The contents of the major sugars (sucrose, fructose and glucose) and their change during storage under controlled atmosphere and low temperature are shown in Fig. 3. The concentration of sucrose increased in the first month of storage from 17 to 23 mg 100 g⁻¹ DW and then decreased to 10 mg 100 g⁻¹ DW for the rest of time in both EH and LH apples. Fructose concentrations remained constant during the whole storage time; the average value was 45 mg 100 g⁻¹ DW. However, glucose content increased gradually from 8 to 15 mg 100 g⁻¹ DW for EH and LH apples, during the 8 month storage period. The behaviour of individual sugars during storage could be explained in terms of sucrose and fructose metabolism (Gerhardt et al. 1987). Róth et al. (2007) reported high fructose content in apples representing 55%–70% of total sugars, followed by sucrose and glucose, which behaved similarly to the results presented in this study. Several post-harvest treatments that delay the ageing process also allow the products to maintain higher levels of sugars; however, the presence of saccharolytic enzymes can be associated with a decrease in the sucrose concentration (Hasperué et al. 2014). A decline in the concentration of sucrose accompanied by an increase in the glucose content of apples could be explained by the activity of saccharolytic enzymes such as neutral and vacuolar invertase (Zhu et al. 2013). The content of the three sugars and their behaviour during storage was the same for both harvest dates.

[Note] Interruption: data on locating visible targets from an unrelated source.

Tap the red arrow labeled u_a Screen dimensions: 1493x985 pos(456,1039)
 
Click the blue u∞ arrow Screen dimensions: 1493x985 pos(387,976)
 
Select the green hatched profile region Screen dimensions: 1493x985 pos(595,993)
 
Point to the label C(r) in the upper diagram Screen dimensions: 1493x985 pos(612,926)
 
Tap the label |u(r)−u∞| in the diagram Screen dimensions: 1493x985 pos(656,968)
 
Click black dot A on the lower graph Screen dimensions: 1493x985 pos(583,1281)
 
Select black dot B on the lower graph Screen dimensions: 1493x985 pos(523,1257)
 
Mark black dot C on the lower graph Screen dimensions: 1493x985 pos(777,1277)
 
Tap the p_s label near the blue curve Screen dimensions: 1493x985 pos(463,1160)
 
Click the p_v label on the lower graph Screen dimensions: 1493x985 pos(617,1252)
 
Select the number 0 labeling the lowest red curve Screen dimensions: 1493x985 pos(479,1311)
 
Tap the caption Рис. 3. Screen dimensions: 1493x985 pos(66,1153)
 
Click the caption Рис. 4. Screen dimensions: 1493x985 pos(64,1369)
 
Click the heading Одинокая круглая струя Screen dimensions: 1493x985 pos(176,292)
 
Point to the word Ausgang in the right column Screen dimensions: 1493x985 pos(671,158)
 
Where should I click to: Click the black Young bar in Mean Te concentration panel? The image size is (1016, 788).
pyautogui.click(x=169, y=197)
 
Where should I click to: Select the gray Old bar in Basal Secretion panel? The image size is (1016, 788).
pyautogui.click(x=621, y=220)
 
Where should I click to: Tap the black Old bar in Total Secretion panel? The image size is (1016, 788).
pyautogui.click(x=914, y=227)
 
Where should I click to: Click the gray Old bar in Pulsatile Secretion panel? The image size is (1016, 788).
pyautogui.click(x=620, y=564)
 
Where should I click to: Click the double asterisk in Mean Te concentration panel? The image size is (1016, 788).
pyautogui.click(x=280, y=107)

Figure 3 Changes in: A, sucrose; B, fructose; C, glucose content of ‘Golden Delicious’ apples during storage under controlled atmosphere. Each data point represents the mean of three replicates ± standard deviation. EH, early harvesting; LH, late harvesting.

Conclusions

The storage conditions evaluated in the present study (4 °C and controlled atmosphere of 2% CO₂ and 2% O₂) are appropriate to maintain the concentration of phytochemicals and nutrients in ‘Golden Delicious’ for at least 8 months of storage. However, slight decreases in lipid, protein and sucrose contents were observed and lipid and individual phenolic compounds were different between early and late harvests. Individual phenolic compounds were increased by storage only in LH apples. These results suggest that a late harvest could have beneficial effects on the phytochemical content of ‘Golden Delicious’ apples.

Acknowledgements

Funding of this work by the Mexican National Council of Science and Technology (CONACYT, Project CONACYT-Chihuahua 2005-C01-22028) and CONACYT/Universidad Autonoma de Ciudad Juarez internal projects is gratefully acknowledged. Authors also wish to thank ‘La Norteñita’ Group Company, research assistant Karla Salazar, and bachelor students Esly Shalom Jimenez-Rodríguez and Blanca Erika Torres-Diaz.

Disclosure statement

No potential conflict of interest was reported by the authors.